Mr. Freeman was a private first class assigned to a mortar squad in Easy Company, Second Battalion, 506th Parachute Infantry Regiment, 101st Airborne Division. He took part in the unit’s jump behind Utah Beach in the D-Day invasion of Normandy on June 6, 1944, carrying an 18-pound mortar plate strapped to his chest. Landing in a pasture filled with cows, he helped a fellow soldier with a broken leg hide before joining the rest of his squad.

He fought with Easy Company in its battles with the Germans in France, its parachute drops into the German-occupied Netherlands and the Battle of the Bulge, in bitter cold and snow.

He was unscathed in the fighting at the Bulge’s strategic town of Bastogne, Belgium, but he was wounded at nearby Noville in mid-January 1945. “A Screaming Mimi came in howling and it exploded in my leg,” he told the American Veterans Center in an April 2018 interview, referring to the nickname given by G.I.s to the Germans’ devastating multiple rocket launchers. He returned to Easy Company in April 1945 and participated in its occupation of Berchtesgaden, Hitler’s abandoned mountain retreat near the Austrian border, and then in the occupation of Austria.

He was discharged along with the remainder of Easy Company in November 1945.

Bradford Clark Freeman was born on Sept. 4, 1924, in Artesia, Miss., one of eight children of Erwyn and Ollie Freeman. He was a student at Mississippi State University when the United States entered World War II; he joined the Army in December 1942 and went overseas with the 101st Airborne early in 1944.

The historian Stephen E. Ambrose interviewed veterans of Easy Company for his book “Band of Brothers” (1992), its title taken from Shakespeare’s “Henry V,” in which the king, in a St.

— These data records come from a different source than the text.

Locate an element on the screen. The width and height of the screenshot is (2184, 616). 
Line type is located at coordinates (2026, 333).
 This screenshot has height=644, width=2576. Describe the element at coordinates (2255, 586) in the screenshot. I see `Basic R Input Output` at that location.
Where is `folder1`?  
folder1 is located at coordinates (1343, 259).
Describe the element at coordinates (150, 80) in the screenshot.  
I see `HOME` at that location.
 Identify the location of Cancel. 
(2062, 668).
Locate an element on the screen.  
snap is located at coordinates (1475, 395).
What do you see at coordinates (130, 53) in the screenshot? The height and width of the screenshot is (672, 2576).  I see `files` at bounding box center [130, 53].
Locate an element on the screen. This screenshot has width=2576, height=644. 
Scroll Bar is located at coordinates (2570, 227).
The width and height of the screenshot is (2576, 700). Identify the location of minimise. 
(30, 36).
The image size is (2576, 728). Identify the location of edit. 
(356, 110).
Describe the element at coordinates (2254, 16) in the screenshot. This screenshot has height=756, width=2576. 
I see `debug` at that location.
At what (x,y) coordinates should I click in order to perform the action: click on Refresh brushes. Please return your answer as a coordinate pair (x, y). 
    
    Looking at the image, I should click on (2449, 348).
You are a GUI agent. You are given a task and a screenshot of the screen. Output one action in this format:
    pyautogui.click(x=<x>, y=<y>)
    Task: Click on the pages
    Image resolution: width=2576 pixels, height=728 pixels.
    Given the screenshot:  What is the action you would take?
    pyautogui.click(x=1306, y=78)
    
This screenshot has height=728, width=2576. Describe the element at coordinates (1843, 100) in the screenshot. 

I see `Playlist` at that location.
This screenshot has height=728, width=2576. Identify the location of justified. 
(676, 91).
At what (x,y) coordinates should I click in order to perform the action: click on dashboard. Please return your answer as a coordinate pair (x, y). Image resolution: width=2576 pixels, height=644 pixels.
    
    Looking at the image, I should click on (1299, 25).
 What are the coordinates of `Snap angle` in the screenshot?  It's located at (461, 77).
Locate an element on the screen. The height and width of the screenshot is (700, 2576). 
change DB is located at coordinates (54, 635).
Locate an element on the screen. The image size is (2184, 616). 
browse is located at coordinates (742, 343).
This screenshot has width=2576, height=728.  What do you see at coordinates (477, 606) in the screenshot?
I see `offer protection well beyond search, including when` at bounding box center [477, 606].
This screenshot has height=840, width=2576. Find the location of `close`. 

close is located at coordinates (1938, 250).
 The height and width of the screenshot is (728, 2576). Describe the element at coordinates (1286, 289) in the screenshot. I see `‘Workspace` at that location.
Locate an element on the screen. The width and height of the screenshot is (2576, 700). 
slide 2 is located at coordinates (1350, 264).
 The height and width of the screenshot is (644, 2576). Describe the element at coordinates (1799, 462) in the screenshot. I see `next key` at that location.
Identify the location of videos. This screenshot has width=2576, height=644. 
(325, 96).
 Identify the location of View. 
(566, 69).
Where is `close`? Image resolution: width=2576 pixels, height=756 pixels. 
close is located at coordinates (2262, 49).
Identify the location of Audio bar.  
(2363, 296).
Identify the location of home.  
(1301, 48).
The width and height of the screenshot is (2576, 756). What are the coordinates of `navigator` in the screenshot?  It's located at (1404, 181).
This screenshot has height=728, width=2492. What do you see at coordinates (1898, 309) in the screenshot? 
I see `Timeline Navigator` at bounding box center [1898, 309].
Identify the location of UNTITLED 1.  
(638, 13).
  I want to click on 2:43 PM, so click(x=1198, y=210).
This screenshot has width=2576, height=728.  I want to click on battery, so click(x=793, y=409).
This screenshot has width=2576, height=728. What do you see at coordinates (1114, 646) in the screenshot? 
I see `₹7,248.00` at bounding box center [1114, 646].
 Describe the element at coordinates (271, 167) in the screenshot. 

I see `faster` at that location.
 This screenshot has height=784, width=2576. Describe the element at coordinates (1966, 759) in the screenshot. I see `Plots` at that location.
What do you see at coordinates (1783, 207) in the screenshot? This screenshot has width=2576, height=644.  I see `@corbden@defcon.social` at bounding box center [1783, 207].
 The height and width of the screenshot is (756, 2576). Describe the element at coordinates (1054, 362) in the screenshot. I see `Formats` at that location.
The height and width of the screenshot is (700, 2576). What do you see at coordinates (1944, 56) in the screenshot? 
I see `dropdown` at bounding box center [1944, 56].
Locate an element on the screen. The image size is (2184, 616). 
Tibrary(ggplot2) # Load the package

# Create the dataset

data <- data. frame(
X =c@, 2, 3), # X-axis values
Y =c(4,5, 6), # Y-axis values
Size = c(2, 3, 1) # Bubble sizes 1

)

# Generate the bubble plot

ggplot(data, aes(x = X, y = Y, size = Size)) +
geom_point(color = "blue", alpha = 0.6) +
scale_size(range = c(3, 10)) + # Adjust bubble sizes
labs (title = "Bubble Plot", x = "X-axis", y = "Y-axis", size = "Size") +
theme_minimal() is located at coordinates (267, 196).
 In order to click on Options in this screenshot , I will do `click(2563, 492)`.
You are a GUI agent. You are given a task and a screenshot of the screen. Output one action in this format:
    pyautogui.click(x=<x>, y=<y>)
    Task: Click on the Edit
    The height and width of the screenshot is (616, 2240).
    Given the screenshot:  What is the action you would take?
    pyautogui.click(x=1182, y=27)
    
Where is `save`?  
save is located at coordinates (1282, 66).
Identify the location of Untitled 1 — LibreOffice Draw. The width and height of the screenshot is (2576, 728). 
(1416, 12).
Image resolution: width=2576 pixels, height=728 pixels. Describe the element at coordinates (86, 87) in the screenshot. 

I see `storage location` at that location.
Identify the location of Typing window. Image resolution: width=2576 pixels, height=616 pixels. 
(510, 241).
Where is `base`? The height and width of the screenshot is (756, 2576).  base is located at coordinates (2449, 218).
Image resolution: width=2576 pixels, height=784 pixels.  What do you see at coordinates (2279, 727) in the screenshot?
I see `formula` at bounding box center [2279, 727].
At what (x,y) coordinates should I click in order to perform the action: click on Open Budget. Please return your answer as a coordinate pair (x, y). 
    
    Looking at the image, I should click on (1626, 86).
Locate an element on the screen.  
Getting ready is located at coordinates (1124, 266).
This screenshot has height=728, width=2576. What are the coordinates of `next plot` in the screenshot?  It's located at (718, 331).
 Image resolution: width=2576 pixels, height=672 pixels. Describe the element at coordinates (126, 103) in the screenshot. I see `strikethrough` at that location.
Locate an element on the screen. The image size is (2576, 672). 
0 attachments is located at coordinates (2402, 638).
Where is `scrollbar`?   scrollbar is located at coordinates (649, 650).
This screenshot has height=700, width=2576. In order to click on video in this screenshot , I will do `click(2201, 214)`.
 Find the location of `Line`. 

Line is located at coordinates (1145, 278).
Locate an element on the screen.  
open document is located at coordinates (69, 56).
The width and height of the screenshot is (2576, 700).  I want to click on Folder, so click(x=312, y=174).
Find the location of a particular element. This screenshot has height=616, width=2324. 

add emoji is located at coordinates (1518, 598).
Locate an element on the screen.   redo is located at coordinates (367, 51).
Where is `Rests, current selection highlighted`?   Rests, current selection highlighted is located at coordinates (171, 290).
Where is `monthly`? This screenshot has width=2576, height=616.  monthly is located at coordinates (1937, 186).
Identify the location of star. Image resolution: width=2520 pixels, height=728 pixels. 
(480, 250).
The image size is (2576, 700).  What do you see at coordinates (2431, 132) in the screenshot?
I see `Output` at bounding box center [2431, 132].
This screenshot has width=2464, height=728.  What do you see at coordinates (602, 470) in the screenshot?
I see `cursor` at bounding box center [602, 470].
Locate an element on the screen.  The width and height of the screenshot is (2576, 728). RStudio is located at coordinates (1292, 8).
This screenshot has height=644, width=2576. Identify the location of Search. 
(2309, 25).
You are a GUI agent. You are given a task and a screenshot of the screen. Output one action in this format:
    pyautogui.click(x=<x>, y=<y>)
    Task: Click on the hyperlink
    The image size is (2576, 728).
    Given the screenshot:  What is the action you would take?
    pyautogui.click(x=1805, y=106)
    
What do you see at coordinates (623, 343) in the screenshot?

Crispin’s Day oration, seeks to inspire his troops to defeat the French in the battle of Agincourt:

“We few, we happy few, we band of brothers;/For he to-day that sheds his blood with me/Shall be my brother.”

Tom Hanks and Steven Spielberg created the Emmy-winning 10-part mini-series “Band of Brothers,” based on Mr. Ambrose’s book, which was seen on HBO in the autumn of 2001. Mr. Freeman was portrayed by the actor James Farmer in a nonspeaking role.

Following the war, Mr. Freeman graduated from Mississippi State and worked as a letter carrier for 32 years. He married Willie Louise Gurley in 1947; she died in 2008.

Mr. Freeman, who lived in Caledonia, Miss., is survived by his daughters, Beverly Bowles and Becky Clardy; his sister, Claydeen Allen; four grandchildren; and 10 great-grandchildren.

Edward D. Shames, the last surviving officer of the Band of Brothers, died in December 2021 at 99.

“My folks didn’t seem much interested in what we did in the war,” Mr. Freeman told The Commercial Dispatch of Columbus, Miss., in 2016. “So we didn’t talk about it too much.”

He said that inquiries about his service were sporadic — even after the book“Band of Brothers” was published and the mini-series was aired — until 2008, when Valor magazine arranged for Mr. Freeman and other members of Easy Company to travel to England for a ceremony at Buckingham Palace.

Mr. Freeman returned to Normandy in 2019 as an honored guest for the 75th anniversary of D-Day, and in May 2021, in a ceremony on his lawn, he received a framed, autographed photo and a coin honoring his service from Gen. Mark Milley, the chairman of the Joint Chiefs of Staff.

“This is a surprise to me,” he told the gathering. “I don’t know how to tell you how I appreciate it, but I didn’t do anything that I wasn’t expected to do. I just listened to my officer and did what he said.”